**GIVEN REQUEST 1**
In the Copylock text below, list in order each step the loader carries out at runtime in the IBM PC compatible version.

The typical, generally incorrect way of cracking a Copylocked game was to get the serial key, modify the header of the Copylock to put the correct serial key into register D0, and then bypass all the reading and decoding process. This would mean the "special case" code in the Copylock would never be executed, which would mean the game would not work by using the serial key alone.

=== IBM PC compatible version ===

It was possible to port Copylock to IBM PC compatibles because the x86 microprocessor supports the trace vector the same as the 68000 processor does, through a single-step interrupt or INT 1. It manifested itself in a slightly different way in that the game's executable code was encrypted and "wrapped" by the Copylock loader. At runtime this loader would read 4 sectors from the floppy, and generate checksums from them. These in turn would be used as the keys to decrypt the game code. Once the decryption was done, the loader transferred control to the game program. It was easy to circumvent, as the original game executable code was just stored inside the loader. Once you got past the disk checks, and encryption code, dumping the unencrypted executable was just a matter of performing 2 disk writes. The first would dump the unmodified "MZ" header, and the 2nd write would finish the job by saving the actual game code. Fabulous Furlough of The Humble Guys wrote a tool that did just that, and could "crack" a game in less than a minute.

**GIVEN REQUEST 2**
Count the lines of the records below that contain the string "folder", matching case exactly, and give only the number.

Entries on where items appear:
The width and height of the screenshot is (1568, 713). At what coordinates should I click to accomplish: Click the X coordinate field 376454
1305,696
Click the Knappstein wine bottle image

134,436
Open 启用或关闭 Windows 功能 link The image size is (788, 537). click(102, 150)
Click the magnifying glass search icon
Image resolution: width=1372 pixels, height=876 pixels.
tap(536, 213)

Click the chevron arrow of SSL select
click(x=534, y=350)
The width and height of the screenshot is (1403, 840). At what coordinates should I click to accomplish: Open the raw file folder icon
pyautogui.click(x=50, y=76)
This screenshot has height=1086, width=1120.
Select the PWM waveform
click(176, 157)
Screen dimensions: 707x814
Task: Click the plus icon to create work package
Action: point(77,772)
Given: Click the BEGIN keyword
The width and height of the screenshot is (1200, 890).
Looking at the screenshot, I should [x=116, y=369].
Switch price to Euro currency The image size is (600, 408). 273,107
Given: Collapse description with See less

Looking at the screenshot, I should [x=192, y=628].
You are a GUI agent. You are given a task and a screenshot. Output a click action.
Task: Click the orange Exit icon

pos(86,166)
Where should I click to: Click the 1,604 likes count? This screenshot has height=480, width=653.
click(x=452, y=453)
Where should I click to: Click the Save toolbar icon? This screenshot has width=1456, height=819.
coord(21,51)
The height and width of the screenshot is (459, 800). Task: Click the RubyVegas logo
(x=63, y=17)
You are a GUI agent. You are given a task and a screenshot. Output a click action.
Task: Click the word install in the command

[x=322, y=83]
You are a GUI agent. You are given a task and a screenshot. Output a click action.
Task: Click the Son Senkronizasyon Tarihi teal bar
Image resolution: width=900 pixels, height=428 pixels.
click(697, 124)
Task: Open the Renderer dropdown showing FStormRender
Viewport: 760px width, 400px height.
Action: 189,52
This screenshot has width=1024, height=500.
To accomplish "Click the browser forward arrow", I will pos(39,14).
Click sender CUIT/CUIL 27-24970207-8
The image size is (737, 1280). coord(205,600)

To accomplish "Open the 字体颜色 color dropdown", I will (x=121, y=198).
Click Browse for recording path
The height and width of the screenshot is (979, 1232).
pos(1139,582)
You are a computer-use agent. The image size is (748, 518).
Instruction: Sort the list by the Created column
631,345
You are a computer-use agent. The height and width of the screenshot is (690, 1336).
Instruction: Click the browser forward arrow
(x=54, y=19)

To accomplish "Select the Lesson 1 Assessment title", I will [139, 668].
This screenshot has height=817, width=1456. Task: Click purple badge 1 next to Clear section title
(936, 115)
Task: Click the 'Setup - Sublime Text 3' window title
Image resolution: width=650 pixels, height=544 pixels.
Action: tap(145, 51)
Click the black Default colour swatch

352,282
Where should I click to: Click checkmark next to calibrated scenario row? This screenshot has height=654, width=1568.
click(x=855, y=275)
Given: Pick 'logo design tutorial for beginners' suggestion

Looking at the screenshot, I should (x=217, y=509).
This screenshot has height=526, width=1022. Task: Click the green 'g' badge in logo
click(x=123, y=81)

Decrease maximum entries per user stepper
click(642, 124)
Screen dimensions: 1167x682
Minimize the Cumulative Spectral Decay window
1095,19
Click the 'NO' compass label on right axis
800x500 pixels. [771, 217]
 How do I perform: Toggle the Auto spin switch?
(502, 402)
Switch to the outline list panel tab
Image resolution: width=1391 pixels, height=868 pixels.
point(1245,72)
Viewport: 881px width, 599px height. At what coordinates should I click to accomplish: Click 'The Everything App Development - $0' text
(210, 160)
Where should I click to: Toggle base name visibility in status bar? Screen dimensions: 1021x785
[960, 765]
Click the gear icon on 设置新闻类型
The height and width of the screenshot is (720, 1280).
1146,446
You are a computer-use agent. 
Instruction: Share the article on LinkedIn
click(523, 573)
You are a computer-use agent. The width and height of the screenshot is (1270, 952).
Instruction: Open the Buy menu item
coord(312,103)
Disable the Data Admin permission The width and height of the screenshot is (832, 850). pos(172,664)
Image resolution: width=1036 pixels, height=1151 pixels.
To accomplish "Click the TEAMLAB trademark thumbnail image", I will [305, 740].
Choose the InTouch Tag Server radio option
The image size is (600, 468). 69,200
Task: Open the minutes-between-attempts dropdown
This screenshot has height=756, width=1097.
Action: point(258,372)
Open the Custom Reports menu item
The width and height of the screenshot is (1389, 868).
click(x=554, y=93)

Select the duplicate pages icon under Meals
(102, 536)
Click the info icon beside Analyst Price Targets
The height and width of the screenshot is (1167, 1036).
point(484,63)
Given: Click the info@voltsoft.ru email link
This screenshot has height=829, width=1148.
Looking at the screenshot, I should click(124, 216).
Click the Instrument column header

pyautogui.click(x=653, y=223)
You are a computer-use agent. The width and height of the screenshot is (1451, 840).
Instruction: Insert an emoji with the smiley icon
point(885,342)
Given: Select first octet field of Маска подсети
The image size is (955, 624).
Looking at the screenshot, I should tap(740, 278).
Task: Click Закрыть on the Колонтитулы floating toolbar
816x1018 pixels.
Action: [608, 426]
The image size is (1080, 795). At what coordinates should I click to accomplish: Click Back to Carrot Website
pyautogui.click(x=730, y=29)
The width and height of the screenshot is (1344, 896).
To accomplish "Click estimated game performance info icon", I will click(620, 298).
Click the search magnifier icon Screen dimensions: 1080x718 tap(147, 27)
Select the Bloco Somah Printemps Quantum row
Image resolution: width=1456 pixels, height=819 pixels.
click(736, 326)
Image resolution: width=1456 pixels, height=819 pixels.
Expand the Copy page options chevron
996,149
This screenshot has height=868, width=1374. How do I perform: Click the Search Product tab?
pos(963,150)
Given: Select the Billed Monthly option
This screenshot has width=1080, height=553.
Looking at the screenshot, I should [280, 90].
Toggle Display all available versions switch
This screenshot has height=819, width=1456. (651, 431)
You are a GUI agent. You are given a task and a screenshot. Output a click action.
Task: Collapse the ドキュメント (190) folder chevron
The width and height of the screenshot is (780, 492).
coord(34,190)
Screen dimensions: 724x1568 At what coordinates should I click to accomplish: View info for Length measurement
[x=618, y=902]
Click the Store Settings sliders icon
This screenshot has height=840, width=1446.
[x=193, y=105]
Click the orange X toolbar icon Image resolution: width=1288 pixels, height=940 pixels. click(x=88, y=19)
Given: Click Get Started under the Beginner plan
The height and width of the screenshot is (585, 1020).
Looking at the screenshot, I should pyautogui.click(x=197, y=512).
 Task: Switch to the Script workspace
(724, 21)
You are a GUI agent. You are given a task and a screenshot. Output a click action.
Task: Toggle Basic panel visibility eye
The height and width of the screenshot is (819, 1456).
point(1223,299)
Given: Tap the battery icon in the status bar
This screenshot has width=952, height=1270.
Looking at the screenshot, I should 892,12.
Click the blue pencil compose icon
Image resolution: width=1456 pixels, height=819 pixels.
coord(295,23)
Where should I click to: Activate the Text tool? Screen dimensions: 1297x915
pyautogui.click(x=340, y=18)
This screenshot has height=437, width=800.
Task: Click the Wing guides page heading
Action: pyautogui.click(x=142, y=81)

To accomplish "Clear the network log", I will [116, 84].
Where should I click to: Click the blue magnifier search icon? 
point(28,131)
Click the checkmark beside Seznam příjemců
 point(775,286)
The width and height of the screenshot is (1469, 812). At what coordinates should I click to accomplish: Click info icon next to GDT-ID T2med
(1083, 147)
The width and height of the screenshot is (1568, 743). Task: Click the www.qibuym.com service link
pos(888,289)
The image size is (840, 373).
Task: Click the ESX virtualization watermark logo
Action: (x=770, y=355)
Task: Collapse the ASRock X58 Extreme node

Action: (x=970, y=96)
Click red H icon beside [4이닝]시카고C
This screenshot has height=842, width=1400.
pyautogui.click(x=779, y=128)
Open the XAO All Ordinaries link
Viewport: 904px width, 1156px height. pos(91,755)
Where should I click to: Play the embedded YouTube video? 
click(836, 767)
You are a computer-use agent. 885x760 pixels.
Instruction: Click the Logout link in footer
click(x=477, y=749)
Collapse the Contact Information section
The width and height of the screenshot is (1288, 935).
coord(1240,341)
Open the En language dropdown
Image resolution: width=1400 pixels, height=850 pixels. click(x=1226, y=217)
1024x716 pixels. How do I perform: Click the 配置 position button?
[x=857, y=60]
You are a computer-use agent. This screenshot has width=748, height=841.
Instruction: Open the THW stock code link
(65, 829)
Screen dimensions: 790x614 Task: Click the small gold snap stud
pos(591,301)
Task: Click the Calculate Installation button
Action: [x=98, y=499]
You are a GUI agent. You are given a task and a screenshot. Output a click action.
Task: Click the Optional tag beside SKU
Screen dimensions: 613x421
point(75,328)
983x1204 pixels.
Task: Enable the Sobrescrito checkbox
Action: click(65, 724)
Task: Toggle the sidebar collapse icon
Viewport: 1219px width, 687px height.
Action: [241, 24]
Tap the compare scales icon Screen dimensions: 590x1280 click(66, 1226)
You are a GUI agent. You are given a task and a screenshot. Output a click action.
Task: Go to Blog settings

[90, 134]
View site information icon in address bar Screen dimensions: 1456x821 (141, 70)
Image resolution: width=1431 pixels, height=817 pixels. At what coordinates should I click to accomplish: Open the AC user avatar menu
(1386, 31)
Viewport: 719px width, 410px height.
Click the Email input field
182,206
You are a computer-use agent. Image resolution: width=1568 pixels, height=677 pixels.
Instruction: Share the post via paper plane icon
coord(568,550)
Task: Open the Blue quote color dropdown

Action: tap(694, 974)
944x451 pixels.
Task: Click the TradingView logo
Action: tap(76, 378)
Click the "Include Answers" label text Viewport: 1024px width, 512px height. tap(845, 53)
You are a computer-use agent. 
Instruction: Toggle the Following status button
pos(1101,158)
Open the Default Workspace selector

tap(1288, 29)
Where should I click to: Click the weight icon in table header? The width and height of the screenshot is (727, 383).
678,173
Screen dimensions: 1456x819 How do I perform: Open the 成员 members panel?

**EXERCISE SOLUTION 1**
1. Reads 4 sectors from the floppy.
2. Generates checksums from them.
3. Uses those checksums as the keys to decrypt the game code.
4. Transfers control to the game program.

**EXERCISE SOLUTION 2**
2